3. Include one **named data point** within the first 200 words.
4. Single primary CTA — in P.S. or final paragraph. Newsletter readers reward restraint.
5. Cut images sparingly — many email clients block them by default. Lead with strong cover image if used.
6. Subject line: declarative, specific. Avoid clickbait — newsletters live on trust.

### Long-form → marketing copy (landing page, ad, press release)

1. Strip narrative scaffolding (anecdotes, scene-setting). Marketing copy lives above the fold.
2. Lead with the **promise or direct problem**. The reader must know within 3 seconds whether to keep reading.
3. Translate features → benefits → outcomes.
4. Add risk reversal (guarantees, social proof, testimonials).
5. Single CTA per page. Multiple CTAs split conversion.
6. Banned in marketing copy unless brand-specific: rhetorical questions, hedges, scene openings.

### Long-form → email & newsletter drip sequence

1. Split the article's arguments across N emails — one argument per email.
2. Each email opens with a hook that pulls forward from the previous one.
3. Closing of each email teases the next (curiosity gap, open loop).
4. Final email contains the primary CTA. Earlier emails build trust without asking.
5. Maintain consistent sender voice across the sequence — drip sequences live on continuity.

## Cross-channel transformation rules (other directions)

### Social → long-form (post-as-seed)

When a social post performs well, expand it. Rules:

1. The post becomes the **lede** of the long-form piece.
2. Add 3–5 sections that defend or extend the original claim.
3. Add evidence the original post could not carry (data, named cases, citations).
4. Replace the social CTA with a long-form closing (callback or restated stake).

### Email → social (newsletter-as-thread)

1. Pick the strongest single argument from the newsletter.
2. Recast as a thread or single post.
3. Preserve the personal frame — newsletter readers expect intimacy; social readers reward authenticity.

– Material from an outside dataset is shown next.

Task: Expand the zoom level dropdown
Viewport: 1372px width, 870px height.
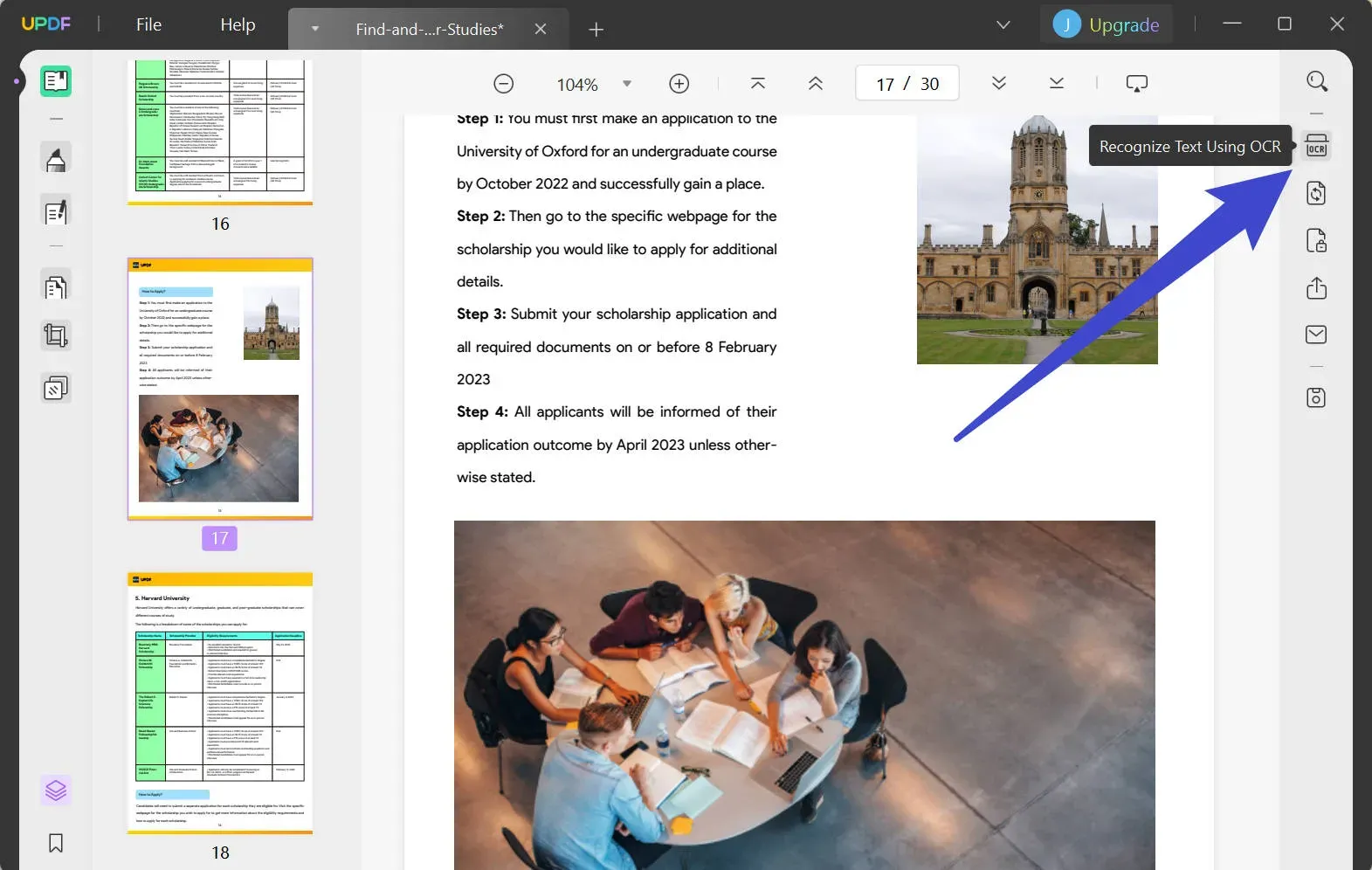Action: [x=626, y=84]
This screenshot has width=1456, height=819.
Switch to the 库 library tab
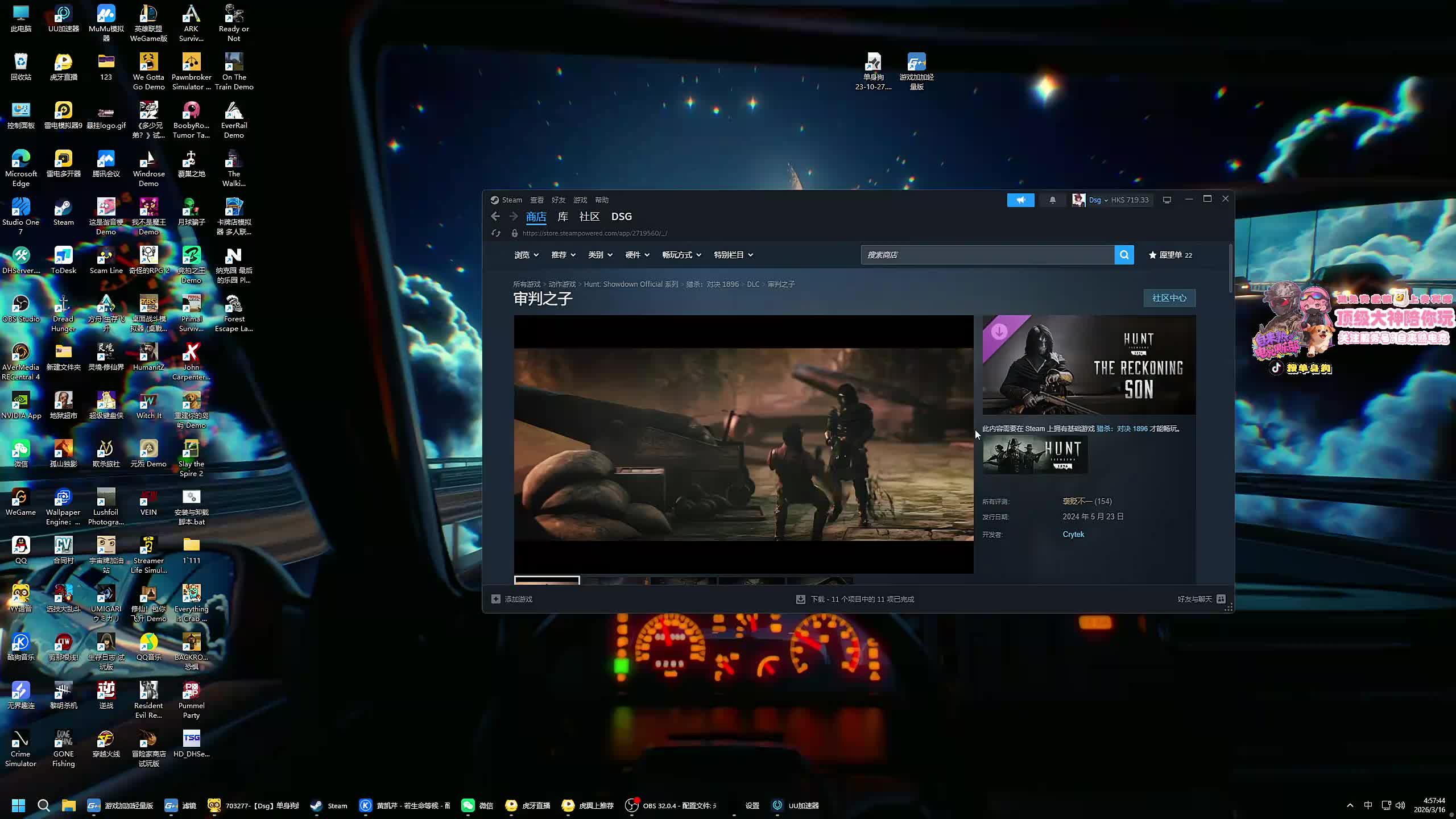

### Marketing copy → social

Generally avoid. Marketing copy that reads like marketing copy on social produces low engagement. If forced, strip all sales language and focus on a single insight from the marketing piece.

## Hooks per channel

Cross-reference `samber/cc-skills@copywriting-hooks` for the full hook catalog. Per channel grouping, the **permitted hook types** are:

| Grouping | Permitted hooks |
| --- | --- |
| Long-form | Scene · contrarian · curiosity gap · concrete detail · stat · question · historical analogy · time anchor · authority |
| Social | Bold claim · direct problem · concrete detail · contrarian · stat · conditional · pattern interrupt |
| Email & newsletter | Personal confession · curiosity gap · open loop · conditional · personal frame |
| Marketing copy | Promise · direct problem · authority · stat · benefit |

## CTAs per channel

Cross-reference `samber/cc-skills@copywriting-cta` for the full CTA archetype catalog. Per channel grouping:

| Grouping | CTA archetypes |
| --- | --- |
| Long-form | Practical next step · callback · restated stake · transitional asset (lead magnet) |
| Social | Specific reply prompt · link to long-form · profile visit nudge |
| Email & newsletter | Single P.S. CTA · reply prompt · paid-tier tease (if applicable) |
| Marketing copy | Direct action button · book a call · free trial · pricing page |

## Anti-patterns per channel

| Channel | Anti-patterns |
| --- | --- |
| Long-form | Slow scene-setting in technical pieces; closing with generic "What do you think?"; lists-as-article (when prose would do) |
| Social | Hashtag spam; emoji as personality substitute; threading what should be one post; open-ended questions as CTA |
| Email & newsletter | Salesy subject lines; multiple competing CTAs; ignoring preview text; long paragraphs (email clients render them as walls) |
| Marketing copy | "Click here", "Learn more"; feature lists without translation; testimonials without faces and names; multiple CTAs per page |

## When ADAPT mode emits a separate file

Two output options for ADAPT mode:

1. **Inline channel override section** appended to PROSE.md (preferred when channels share most rules)
2. **Standalone `PROSE-<grouping>.md`** (preferred when a channel has substantial divergence, e.g., a B2B SaaS with a wildly different consumer brand for one product line)

Ask the user which they prefer in ADAPT Phase 2.